■ **Text under study**:

They seized positions in a grain silo and a cemetery, 12 miles (25km) from the centre of the city and adjacent to the international airport. At least four militants are believed to have died, with another 20 currently pinned down in the grain silo.

The Sadr City attack is the latest to claim the lives of Shia Muslims in Baghdad. On 25 February, a so-called "double-tap" bombing killed 15 people at a Shia mosque. One bomber blew himself up, before a second assailant detonated his vest as security forces rushed to the casualty scene.

In January, Isis launched a series of co-ordinated attacks in Shia areas across the Baghdad metropolitan area and beyond, as gunmen, suicide bombers and a car bomb killed over 50 people.

In a statement after the attacks in Shi'ite suburbs and a shopping centre, Isis said that it was deliberately targeting "rejectionists" (the derogatory term it uses to describe Shia Muslims), and added that "worse was to come".

In an Isis-claimed attack in Sadr City on 13 August 2015, a refrigeration truck packed with explosives was detonated in a food market, killing at least 76 and injuring over 200.

The impoverished district also suffered bombings in June 2009, November 2006 and July 2006, killing 69, 62 and 215 people respectively.

Home to around a million people, the district is named after deceased Shi'ite leader Mohammad Mohammad Sadeq al-Sadr. Prior to the deposition of then-President (and Sunni) Saddam Hussein in 2003, the area was known as "Saddam City".

■ **Record set**:
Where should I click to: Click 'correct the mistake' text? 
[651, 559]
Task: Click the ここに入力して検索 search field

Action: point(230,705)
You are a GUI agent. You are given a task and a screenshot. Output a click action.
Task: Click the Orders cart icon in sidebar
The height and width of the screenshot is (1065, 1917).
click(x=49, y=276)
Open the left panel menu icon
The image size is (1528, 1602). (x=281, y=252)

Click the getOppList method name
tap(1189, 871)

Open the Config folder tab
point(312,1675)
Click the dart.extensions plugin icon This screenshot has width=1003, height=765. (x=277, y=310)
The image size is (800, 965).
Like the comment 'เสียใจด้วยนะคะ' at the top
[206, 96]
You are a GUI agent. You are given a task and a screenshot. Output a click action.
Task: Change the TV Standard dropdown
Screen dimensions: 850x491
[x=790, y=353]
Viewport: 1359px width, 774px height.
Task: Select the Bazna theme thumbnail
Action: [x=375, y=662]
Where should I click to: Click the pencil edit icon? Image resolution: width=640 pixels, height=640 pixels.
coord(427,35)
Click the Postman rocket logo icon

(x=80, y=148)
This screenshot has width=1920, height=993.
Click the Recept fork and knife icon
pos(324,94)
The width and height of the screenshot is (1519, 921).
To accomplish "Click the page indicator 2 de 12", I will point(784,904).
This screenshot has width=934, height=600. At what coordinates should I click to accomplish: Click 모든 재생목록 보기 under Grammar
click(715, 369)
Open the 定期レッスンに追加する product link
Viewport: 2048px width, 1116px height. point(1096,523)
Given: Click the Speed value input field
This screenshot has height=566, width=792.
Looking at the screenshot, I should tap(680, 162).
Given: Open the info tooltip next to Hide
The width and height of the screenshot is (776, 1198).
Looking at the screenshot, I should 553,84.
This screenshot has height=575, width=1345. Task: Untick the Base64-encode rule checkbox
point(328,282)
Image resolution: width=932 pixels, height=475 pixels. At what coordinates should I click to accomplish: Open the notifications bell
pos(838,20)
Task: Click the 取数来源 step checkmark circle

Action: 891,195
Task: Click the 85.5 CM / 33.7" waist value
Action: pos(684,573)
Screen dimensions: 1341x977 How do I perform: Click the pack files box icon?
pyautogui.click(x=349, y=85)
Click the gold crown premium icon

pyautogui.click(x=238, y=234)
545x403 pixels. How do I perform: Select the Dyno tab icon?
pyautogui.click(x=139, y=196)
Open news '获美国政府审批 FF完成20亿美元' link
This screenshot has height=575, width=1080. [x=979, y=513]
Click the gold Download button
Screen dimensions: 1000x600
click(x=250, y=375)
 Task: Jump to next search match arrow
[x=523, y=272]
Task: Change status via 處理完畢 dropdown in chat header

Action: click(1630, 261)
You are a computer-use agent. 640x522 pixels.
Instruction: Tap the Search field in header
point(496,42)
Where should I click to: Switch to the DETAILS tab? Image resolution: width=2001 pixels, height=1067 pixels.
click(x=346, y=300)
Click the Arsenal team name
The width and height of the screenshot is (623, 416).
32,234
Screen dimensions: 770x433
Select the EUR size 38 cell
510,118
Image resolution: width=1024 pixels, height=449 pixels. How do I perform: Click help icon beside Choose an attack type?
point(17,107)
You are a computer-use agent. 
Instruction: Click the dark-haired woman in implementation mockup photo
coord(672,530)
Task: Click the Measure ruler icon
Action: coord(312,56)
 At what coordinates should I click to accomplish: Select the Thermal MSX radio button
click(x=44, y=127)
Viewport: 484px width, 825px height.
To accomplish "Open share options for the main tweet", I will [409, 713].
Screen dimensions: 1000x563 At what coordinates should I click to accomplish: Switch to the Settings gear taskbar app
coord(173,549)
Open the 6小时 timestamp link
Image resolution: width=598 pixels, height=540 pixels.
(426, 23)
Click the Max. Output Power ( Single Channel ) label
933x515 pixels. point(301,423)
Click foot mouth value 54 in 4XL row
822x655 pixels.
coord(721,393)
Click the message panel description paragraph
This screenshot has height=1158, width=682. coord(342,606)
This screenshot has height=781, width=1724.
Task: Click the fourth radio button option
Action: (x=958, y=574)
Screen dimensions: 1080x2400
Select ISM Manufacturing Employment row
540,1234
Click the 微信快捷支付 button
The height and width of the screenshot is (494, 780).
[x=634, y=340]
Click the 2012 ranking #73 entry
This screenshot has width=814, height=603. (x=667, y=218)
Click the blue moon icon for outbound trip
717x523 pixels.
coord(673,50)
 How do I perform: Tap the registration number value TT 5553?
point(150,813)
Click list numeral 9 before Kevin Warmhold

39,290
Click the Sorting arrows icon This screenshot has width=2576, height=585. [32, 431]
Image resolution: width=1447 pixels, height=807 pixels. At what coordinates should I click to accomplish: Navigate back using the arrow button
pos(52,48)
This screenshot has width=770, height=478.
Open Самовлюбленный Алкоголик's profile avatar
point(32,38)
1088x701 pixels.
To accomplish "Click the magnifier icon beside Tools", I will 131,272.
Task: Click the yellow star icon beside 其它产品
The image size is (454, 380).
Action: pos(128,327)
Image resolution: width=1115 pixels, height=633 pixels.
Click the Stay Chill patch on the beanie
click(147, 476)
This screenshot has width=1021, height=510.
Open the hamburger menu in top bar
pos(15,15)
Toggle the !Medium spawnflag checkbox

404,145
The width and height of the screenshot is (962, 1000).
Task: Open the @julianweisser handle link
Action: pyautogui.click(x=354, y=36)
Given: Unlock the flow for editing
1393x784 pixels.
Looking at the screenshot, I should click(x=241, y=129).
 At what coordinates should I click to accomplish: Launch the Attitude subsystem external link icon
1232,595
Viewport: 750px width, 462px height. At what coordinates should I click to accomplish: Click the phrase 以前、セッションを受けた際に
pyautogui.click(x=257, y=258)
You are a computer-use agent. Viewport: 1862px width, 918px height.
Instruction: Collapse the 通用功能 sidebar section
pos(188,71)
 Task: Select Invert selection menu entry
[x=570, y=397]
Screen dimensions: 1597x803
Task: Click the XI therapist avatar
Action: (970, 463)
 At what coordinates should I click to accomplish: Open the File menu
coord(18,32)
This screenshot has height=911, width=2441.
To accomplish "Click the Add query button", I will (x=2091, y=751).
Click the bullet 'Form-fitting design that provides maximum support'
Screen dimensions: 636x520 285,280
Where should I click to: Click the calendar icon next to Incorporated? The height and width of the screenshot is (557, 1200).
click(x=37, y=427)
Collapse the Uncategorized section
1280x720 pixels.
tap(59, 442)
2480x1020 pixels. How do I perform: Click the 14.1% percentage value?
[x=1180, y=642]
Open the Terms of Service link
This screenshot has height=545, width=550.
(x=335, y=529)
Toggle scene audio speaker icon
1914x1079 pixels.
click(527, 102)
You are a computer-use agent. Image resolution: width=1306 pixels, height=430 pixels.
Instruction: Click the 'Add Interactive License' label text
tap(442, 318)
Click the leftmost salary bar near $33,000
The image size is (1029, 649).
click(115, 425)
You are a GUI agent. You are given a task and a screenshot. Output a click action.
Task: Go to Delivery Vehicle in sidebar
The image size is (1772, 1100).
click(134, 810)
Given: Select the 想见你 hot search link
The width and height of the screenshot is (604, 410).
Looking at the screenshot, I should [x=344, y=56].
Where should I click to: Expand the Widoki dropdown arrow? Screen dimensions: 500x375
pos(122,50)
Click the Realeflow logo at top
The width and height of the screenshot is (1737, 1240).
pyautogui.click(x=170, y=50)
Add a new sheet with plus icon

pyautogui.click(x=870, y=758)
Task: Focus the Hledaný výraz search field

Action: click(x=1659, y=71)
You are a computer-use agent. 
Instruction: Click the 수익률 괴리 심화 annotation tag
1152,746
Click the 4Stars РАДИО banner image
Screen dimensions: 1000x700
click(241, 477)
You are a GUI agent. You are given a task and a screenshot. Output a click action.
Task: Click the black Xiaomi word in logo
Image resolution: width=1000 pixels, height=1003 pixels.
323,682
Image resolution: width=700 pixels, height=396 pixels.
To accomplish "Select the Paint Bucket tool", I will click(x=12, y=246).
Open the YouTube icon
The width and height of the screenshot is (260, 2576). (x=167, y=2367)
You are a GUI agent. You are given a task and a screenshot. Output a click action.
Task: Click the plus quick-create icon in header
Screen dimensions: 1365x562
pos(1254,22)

■ **What needs to be done**:
Say whether each statement agrees with the Sadr City text, answering yes or no and quoting the deciding words of the text: 1. The bombing at a Shia mosque on 25 February killed 15 people. 2. The January attacks killed fewer than 50 people. 3. Sadr City is home to around two million people. Work from the Sadr City text alone, not from the records.

■ **Answer box**:
1. Yes: "killed 15 people at a Shia mosque"
2. No: "killed over 50 people"
3. No: "Home to around a million people"